**Data listing:**
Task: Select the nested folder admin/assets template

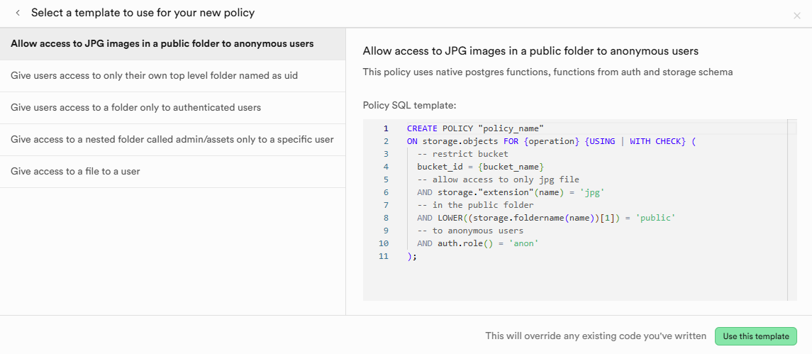Action: point(173,140)
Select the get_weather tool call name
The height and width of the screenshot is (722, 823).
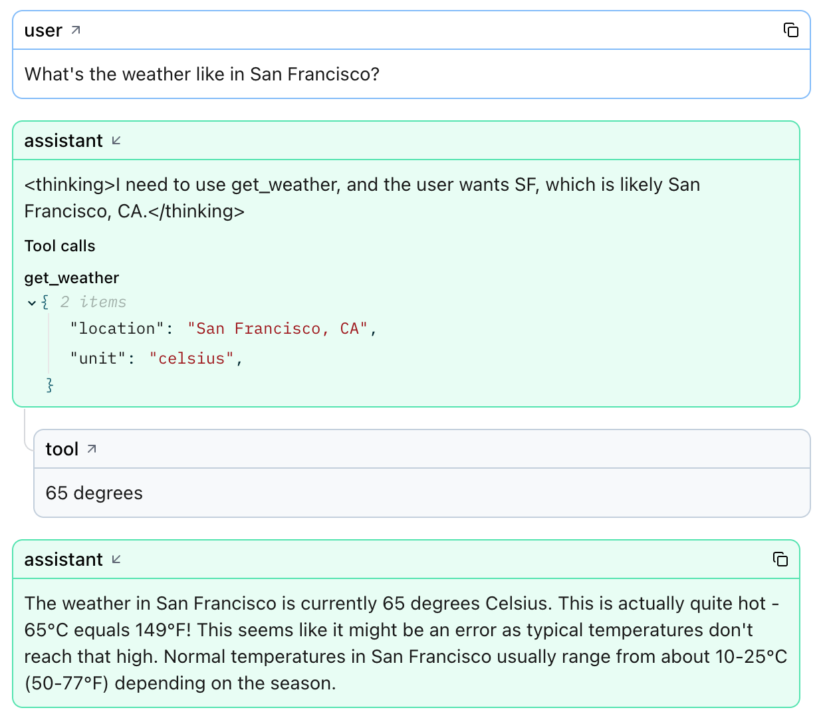click(71, 278)
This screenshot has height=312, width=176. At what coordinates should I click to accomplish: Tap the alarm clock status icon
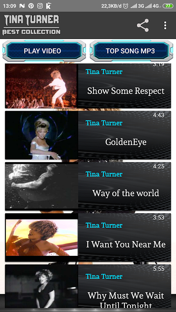[126, 6]
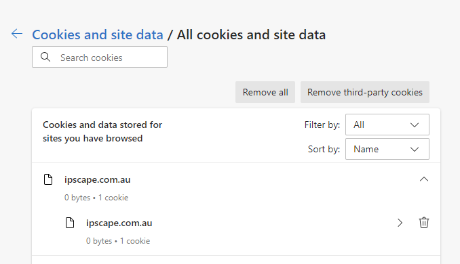Click Cookies and data stored for sites heading

click(x=102, y=131)
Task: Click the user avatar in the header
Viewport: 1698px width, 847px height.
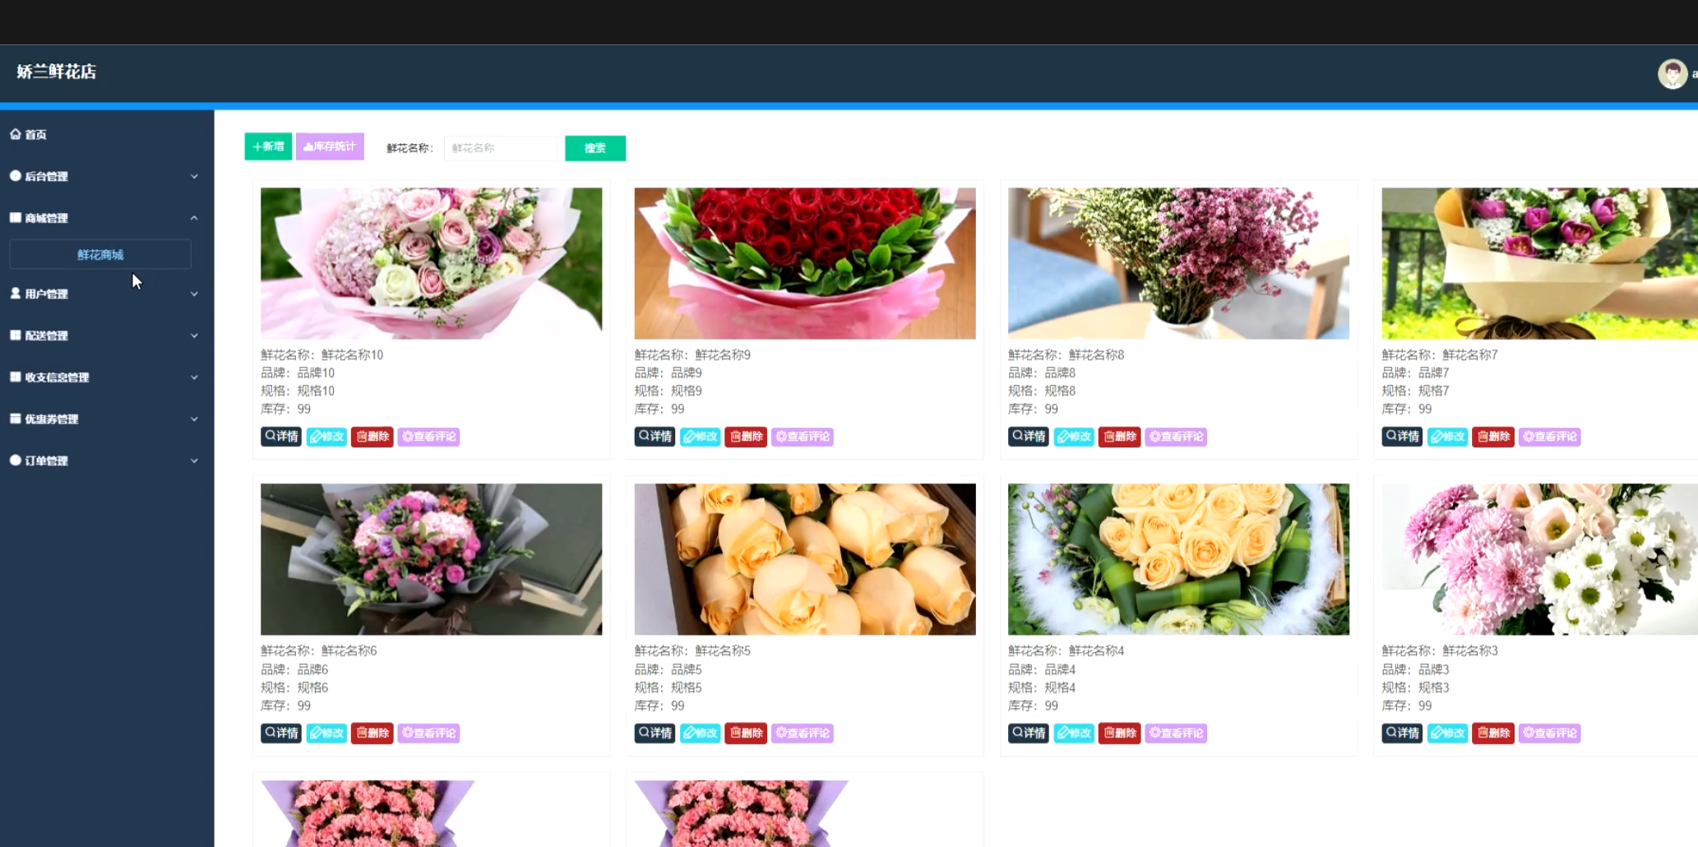Action: [1672, 74]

**Problem description:**
Pictures aside, reproduce exactly the lines from the one containing "The height and" to the end of the listing above, both ends included.

**Task answer:**
The height and width of the screenshot is (722, 823).
click(71, 278)
This screenshot has height=312, width=176. At what coordinates should I click to accomplish: Tap the alarm clock status icon
[126, 6]
Click Cookies and data stored for sites heading

click(x=102, y=131)
Task: Click the user avatar in the header
Viewport: 1698px width, 847px height.
Action: [1672, 74]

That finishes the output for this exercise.